Two-and-a-half years ago it looked as though Test cricket would pass on Pakistan batsman Shan Masood, but a change of technique has given him another shot at the big time, and, according to Sean Wilson, the signs are very positive.

In August 2016, after failing to deliver on his promising talent, Pakistan batsman Shan Masood was on the verge of becoming a disappointment in the Test arena.

Despite flashes of brilliance – he made 75 on debut against South Africa and 125 in a stunning run-chase in Sri Lanka – a difficult time in England, where he made 71 runs in four innings, led to him being dropped from the Pakistan side, mid-series. It would be a while before Masood returned to the Test fold.

During those Tests in England, Masood’s technique was found wanting, none more so than when Jimmy Anderson was bowling. Anderson dismissed him twice in four innings and an additional four times in the winter series in the UAE. Many top-order batsmen have fallen to the masterful swing of England’s leading Test wicket-taker but it became evident that Masood was not ready to combat such mastery. The initial success of his replacement, Sami Aslam, can’t have helped, either.

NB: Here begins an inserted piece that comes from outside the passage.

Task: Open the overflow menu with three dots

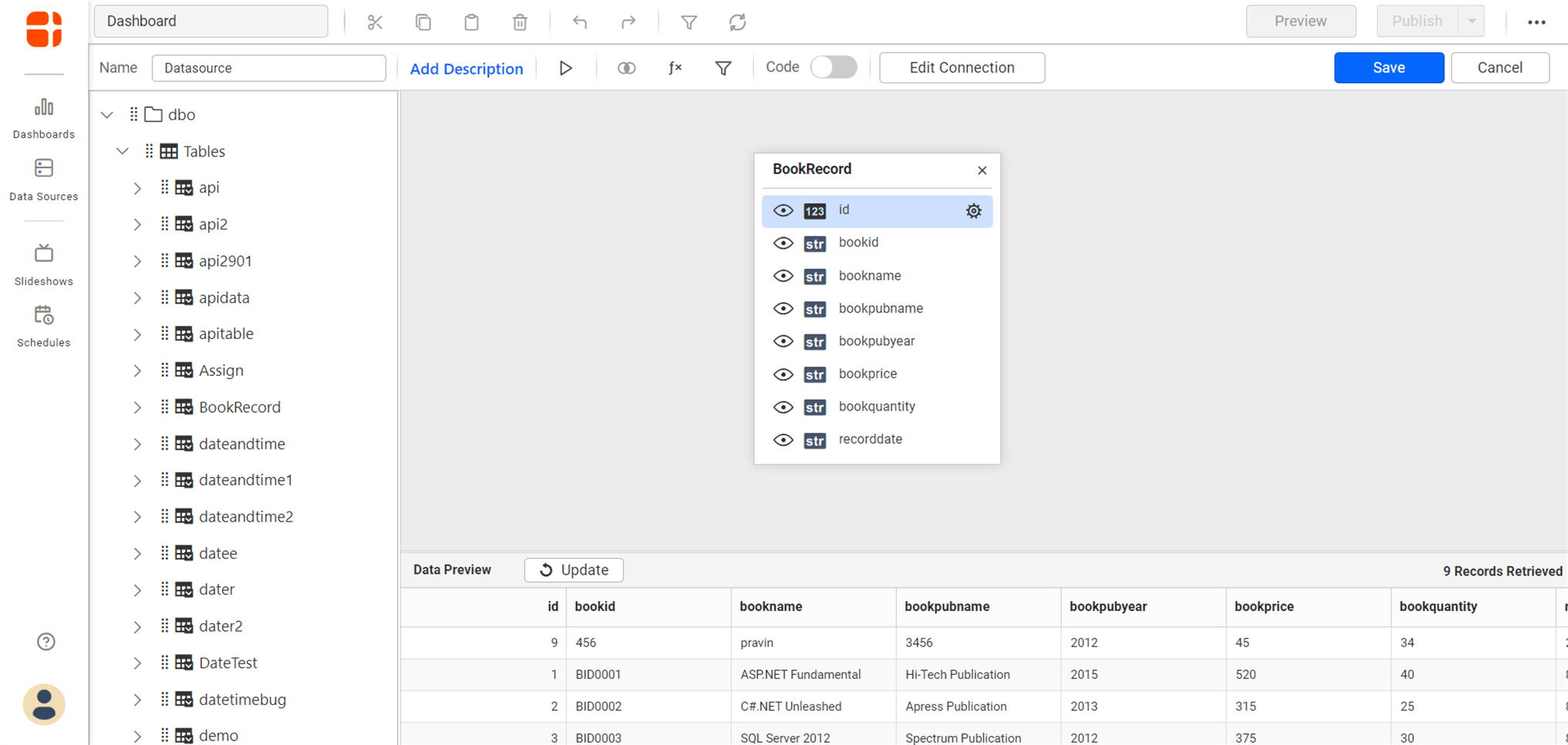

Then came Masood’s watershed moment. It would have been easy for a player to accept that being outclassed by a top bowler is part of the game and thus decide to stick with the same methods that got him noticed by the Pakistan selectors in the first place. But the 29-year-old knew he had to make a change.

Masood’s struggles against Anderson in 2016 led to him being dropped

That change came about when he found and then decided to visit Gary Palmer, a freelance batting coach who specialises in technique. Palmer, who played first-class cricket for Somerset, is a coach who believes that an open stance prevents players from falling towards the offside. Furthermore, Palmer is convinced that attention to the finer details of technique, as well as hitting hundreds of balls to to build muscle memory, is paramount to a batsman’s success.

Palmer has his own academy and has worked with several high-profile players, none more so than Alastair Cook, a man Masood looks up to. Masood saw the turnaround in form of Cook under Palmer – the two began working together in 2016 – and wanted similar success. The pair then underwent several sessions at Lord’s implementing a new open stance for Masood in which he emphasised playing straighter and being more balanced at the crease.

“Gary has made me open my stance up more, as well as stay more still at the crease so that I’m not on the move by the time the ball has been delivered, therefore reducing the chance of me being late on the ball,” Masood informed me in 2017. “I also have a better flow to my bat swing now. It is not as rigid and robotic as it was before. It feels more natural now and has allowed me to play certain shots better than I could before.”

With alterations made, Masood went back into domestic cricket in Pakistan and was determined to prove the national selectors wrong. It didn’t take long. In the 2016/17 Departmental One-Day Cup, he scored 420 runs for United Bank Limited, with his average of 70 second only to Ahmed Shehzad among batsmen who had played seven innings or more in the competition that year.

His form earned him a recall to the Test side in the West Indies in April 2017, but after one unsuccessful outing in the third Test at Dominica, Masood was dumped again. The following season, in the same tournament, Masood amassed 632 runs from nine innings at an average of 158. An average of 60 from five innings the year after proved that his form needed to be noted. At one point in February 2018, he had the highest average (58.2) of any batsman in List A history. He is now third on the list, behind the mighty Virat Kohli and Michael Bevan.

Masood’s sparkling domestic form gave him another potential shot at cracking international cricket. First, however, he had to perform well on the Pakistan ‘A’ tour of New Zealand in October and November. He did just that, making 352 runs from four innings at an average of 88, outshining any other player on that tour. Despite not quite firing in one four-day and five List A matches against the England Lions, Masood was subsequently called up to the Pakistan Test squad in South Africa.

It was in this series that the left-hander really made people take note of his progression. Masood was due not to play in the first Test but was instated 90 minutes before the start of scheduled play due to an injury to Haris Sohail. Throughout the three Tests, Masood impressed many with how solid his game had become. This was not the man who looked all at sea against top-class seamers two years previously, this was now an organised, compact player who looked as consistently comfortable as any Pakistan batsman on show.

Masood looked very compact in South Africa and showed signs that he is now a better player

At Centurion, batting at No. 3, Masood was unluckily dismissed for 19 in the first innings, but made an impressive 65 in the second – a knock ended only as a result of him hitting out in search of quick runs with the tail. At Cape Town, Masood played well again, making 44 on day one, while the rest of the top six fell cheaply around him, and 61 in the second innings during Pakistan’s best partnership of the series – a stand of 132 with Asad Shafiq.

At Johannesburg, after Fakhar Zaman was dropped, Masood was promoted to open and despite being dismissed early by the excellent Vernon Philander in the first innings, he made a composed 37 before Pakistan’s chase faded.

Masood’s displays drew compliments from the Supersport commentary team and although no big score was made, his consistency and improved technique showed promise. He played the vicious short deliveries of Duanne Olivier with ease and was equally comfortable in defence and on the front foot against Dale Steyn and Philander.

Masood was open-minded enough to admit there was a problem with his game, so he decided to fix it, stepping out of his comfort zone. His hard work off the field has led to promising signs on it and it could well mean that he has finally come of age as a Test batsman.